Therefore, while it is nearly impossible to get the virus from passing someone on the street or in the supermarket, prolonged contact with a number of people while not wearing masks can cause the virus to spread.
Furness said that while medical experts have been calling COVID-19 a respiratory virus for months it is more correct to refer to it as a vascular virus that enters through the lungs.
“It goes into your blood stream, it affects the lining of your blood vessels, it goes into your brain and your heart. It wreaks havoc all over your body,” he said. “We shouldn’t talk about this as a respiratory virus that might kill you — it’s a vascular disease that will cause horrible damage to you if it gets in there.”
Aerosols and masks
Furness said another critical factor about the spread of COVID-19 is that aerosols play a significant role.
“Up until now, we thought that respiratory viruses are not generally oriented to infecting people through aerosols,” he said. “But they’re just infective enough that if you have enough people sharing air, poor ventilation and no masks, then you’ve got a risky situation for an infection.”
He continued that this is one of the reasons masks work really well — a large oversight in the medical community at the beginning of the pandemic.
“All experts, including me, were saying way back in March and April that masks make no sense because they don’t protect you, but what we didn’t think about is what masks do in terms of disrupting droplets and aerosols and that was a huge scientific blind spot,” he said, adding that for the general public, it doesn’t matter so much the material the mask is made of so long as it directs the aerosols downward and reduces the velocity at which they come out.
Immunity
Furness said another aspect about the virus that has been learned throughout the year is that the population does have some immunity to COVID-19, as many have been exposed to human coronaviruses in the past.
He said that is why so many cases of COVID-19 are mild or asymptomatic, but that it’s important to remember that the virus still spreads asymptomatically.

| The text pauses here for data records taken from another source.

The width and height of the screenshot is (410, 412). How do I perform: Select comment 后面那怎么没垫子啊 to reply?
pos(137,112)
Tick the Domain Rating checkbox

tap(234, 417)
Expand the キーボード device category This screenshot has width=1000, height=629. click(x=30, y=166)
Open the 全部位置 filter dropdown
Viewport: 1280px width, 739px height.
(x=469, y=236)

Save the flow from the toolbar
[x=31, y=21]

“Because people tend to be immune, COVID tends not to get very far,” he said. “It infects your nose, it infects your throat, you cough a little bit, you infect other people, but you never actually get all that sick yourself and that makes it really hard to control. That’s COVID’s secret weapon.”
Vulnerability
Natalie Mehra, executive director of the Ontario Health Coalition, said it became clear very quickly this year that the virus disproportionately affects specific groups of people.
It’s not, as some were calling it at the onset, a “great equalizer.”
In congregate settings, including shelters and developmental services, child-care centres, health care, long-term-care retirement homes, the repercussions have been devastating, Mehra added.
As well, the virus has shown that residents in low-income, and racialized communities, are disproportionately affected.
Mehra, who is a prominent advocate for seniors and health-care workers in long-term care, said that even today, well into the second wave, centres are experiencing severe outbreaks and detrimental staffing shortages, despite the lessons learned by the provincial government earlier this year.
Further she said, it is critical to hold homes accountable if they are not following guidelines or upholding the protective measures necessary to protect residents and staff.
“It’s no longer the case that we don’t know how coronavirus is transmitted — we do — and we have a lot of information about that. But unfortunately it’s not being applied, and the issue isn’t ignorance about the virus, the issue is really a lack of political will to create the measures that are strong enough and to make them accountable,” she said.